- Born: 1939 Baghdad, Iraq
- Died: 1 December 2024 (aged 85)
- Education: Diploma in Montage (1964) and in Photography (1969)
- Occupations: Director, writer, screenwriter
- Writing career
- Language: Arabic
- Notable works: Al-yazerli (1974), The Adventure (1974) and Al-lail (1992)

= Kais al-Zubaidi =

Iraqi film director (1939–2024)

Kais al-Zubaidi (قيس الزبيدي; 1939 – 1 December 2024), also spelled Qais Al-Zubaidi or Kays Al Zbaide, was an Iraqi-born director, writer and researcher in film theory and montage. In the 1960s, he studied both montage and photography at the Higher Institute of Cinema in Germany. Then he proceeded to work as a director, cameraman, and scenario writer. He directed a number of documentary and narrative films about Palestine, some of which won Arab and international awards. He was best known for his films The Visit (1970), Al-yazerli, The Adventure (both 1974), and Al-lail (1992).

== Life and career ==
Al-Zubaidi graduated from the Higher Institute of Cinema in Germany with a diploma in Montage (1964) and in Photography (1969). Then he proceeded to work at the DIVA Studio for Documentary Films and at the Higher Institute of Cinema in Germany in montage, photography and directing.

Al-Zubaidi has organized several cinematic courses in scenario, directing, and editing in Tunis and at the Radio and TV Training Center, Union of Arab Broadcasters in Damascus, Al-Manar TV Training Center in Beirut, Goethe Institute in Damascus, and The Royal Jordanian Commission in Amman. He also founded the "Palestinian National Film Archive" in cooperation with the Federal Archives in Berlin, Germany.

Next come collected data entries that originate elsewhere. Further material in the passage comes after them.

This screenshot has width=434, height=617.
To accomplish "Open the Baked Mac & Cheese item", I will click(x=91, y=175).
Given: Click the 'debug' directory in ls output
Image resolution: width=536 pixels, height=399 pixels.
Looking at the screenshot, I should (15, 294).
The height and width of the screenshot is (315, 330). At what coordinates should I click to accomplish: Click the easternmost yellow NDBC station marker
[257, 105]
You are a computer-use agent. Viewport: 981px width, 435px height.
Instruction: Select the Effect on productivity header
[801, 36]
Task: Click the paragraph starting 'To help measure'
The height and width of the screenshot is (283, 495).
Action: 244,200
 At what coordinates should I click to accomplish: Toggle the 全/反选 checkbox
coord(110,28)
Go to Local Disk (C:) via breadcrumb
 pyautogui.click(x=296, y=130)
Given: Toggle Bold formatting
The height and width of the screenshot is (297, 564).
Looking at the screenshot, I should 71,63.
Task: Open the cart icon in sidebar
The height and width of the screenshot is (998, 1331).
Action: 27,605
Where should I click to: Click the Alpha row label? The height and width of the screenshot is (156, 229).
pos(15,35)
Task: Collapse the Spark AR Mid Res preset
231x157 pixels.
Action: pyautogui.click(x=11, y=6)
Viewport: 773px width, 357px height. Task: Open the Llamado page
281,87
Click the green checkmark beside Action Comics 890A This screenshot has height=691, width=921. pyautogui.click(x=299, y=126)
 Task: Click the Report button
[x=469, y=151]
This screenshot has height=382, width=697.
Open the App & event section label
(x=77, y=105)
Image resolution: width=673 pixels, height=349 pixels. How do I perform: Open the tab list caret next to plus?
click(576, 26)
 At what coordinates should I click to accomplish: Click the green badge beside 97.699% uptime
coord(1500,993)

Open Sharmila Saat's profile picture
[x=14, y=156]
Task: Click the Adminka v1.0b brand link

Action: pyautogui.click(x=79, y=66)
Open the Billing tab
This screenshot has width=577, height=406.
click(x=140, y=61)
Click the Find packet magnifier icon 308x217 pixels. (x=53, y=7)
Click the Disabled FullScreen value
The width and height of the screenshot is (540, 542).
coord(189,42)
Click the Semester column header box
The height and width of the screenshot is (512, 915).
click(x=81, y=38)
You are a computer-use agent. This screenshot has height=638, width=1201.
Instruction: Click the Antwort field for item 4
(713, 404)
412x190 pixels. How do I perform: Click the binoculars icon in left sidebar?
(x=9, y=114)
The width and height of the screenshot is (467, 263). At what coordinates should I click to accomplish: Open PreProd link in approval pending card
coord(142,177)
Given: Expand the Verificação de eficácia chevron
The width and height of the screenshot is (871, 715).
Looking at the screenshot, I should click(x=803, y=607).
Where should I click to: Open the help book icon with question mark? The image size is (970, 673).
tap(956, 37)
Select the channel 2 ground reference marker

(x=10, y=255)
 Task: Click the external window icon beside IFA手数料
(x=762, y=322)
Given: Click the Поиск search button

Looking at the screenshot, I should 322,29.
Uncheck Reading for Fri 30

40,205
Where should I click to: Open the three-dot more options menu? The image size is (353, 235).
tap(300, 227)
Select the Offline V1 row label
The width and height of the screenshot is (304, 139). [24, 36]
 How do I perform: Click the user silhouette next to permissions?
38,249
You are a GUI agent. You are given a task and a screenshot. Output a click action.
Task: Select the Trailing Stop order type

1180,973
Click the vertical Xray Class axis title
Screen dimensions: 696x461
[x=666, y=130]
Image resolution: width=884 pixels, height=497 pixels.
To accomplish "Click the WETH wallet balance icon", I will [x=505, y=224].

Al-Zubaidi directed a set of documentaries at the General Cinema Foundation in Damascus and in the Department of Culture and Information in Lebanon and in Germany. Some of his films have actually won Arab and international awards. He also directed some experimental films, including "The Visit" in 1970 and "Al-Yazerli" in 1974, which suffered censorship wherever it was screened. In 1995, critic Mohsen Wafi published a book titled "A Lover from Palestine" about al-Zubaidi and his films. Further, in 2019, Syrian director Muhammad Malas published a biography titled "Qais Al-Zubaidi Life as Scraps on the Wall".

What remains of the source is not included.